#### Data shown
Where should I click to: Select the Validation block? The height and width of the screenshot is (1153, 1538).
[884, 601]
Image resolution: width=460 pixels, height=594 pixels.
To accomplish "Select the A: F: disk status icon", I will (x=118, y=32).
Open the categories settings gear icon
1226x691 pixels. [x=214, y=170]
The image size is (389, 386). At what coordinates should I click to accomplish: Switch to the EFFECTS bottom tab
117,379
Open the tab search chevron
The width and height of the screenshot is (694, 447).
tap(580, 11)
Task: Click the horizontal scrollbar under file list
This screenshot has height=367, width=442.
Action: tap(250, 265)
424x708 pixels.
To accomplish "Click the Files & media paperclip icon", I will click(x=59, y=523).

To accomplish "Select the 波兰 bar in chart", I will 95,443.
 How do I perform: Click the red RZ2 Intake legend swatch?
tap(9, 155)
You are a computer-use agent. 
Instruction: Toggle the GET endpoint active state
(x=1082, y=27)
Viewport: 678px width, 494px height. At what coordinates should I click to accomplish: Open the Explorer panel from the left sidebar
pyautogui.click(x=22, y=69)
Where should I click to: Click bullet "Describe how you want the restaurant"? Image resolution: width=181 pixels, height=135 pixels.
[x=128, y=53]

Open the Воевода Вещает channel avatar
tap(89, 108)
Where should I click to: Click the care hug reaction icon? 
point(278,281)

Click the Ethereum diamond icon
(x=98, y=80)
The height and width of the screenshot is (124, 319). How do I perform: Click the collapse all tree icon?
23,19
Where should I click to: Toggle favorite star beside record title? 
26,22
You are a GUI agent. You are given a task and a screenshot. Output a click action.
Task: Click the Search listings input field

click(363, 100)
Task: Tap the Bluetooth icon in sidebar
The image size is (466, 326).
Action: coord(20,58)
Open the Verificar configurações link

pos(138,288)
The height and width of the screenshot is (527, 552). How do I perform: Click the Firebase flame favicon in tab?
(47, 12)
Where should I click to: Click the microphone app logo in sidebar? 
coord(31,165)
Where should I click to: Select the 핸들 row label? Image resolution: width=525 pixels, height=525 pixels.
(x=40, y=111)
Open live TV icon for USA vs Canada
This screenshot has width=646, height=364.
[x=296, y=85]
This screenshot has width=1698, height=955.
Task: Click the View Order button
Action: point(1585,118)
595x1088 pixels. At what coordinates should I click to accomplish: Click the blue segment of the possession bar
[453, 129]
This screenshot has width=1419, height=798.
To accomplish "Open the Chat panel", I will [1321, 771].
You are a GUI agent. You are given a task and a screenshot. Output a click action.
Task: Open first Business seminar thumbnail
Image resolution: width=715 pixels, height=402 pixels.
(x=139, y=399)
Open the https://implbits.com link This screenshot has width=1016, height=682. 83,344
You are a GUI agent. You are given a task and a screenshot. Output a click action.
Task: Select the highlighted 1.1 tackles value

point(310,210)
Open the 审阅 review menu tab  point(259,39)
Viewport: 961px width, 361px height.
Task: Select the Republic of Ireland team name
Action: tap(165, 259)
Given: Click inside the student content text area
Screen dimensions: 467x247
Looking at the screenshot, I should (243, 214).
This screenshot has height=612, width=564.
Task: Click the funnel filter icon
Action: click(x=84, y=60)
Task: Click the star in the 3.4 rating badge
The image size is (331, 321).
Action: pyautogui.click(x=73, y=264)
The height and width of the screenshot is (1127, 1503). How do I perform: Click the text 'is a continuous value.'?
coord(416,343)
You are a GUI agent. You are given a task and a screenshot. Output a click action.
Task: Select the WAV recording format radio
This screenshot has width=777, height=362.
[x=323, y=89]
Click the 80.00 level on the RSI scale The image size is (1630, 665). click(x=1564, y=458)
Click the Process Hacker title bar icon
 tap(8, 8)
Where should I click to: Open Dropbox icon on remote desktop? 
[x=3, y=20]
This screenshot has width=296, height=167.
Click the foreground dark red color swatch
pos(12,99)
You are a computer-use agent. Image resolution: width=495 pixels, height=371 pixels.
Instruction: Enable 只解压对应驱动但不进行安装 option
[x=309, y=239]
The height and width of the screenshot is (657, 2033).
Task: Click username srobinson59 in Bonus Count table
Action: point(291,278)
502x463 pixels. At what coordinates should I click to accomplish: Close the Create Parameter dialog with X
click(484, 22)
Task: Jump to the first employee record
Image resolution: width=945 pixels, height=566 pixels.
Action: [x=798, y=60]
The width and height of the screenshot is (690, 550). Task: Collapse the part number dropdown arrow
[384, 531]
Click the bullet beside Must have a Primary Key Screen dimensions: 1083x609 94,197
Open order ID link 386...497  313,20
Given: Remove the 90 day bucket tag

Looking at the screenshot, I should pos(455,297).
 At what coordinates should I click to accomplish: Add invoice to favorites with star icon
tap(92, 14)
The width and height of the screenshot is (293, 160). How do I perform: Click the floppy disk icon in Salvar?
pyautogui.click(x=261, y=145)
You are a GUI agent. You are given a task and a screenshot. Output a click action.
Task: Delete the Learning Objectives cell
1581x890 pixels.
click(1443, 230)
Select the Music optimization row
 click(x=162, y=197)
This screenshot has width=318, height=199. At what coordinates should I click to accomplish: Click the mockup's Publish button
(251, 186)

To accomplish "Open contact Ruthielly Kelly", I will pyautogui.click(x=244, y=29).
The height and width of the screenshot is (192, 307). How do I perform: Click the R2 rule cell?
########
Written instruction
Pull out each line of the listing above that contains the string "Where", with case counting.

Correct output
Where should I click to: Select the Validation block? The height and width of the screenshot is (1153, 1538).
Where should I click to: Click bullet "Describe how you want the restaurant"? Image resolution: width=181 pixels, height=135 pixels.
Where should I click to: Click the care hug reaction icon? 
Where should I click to: Toggle favorite star beside record title? 
Where should I click to: Click the microphone app logo in sidebar? 
Where should I click to: Select the 핸들 row label? Image resolution: width=525 pixels, height=525 pixels.
Where should I click to: Open Dropbox icon on remote desktop? 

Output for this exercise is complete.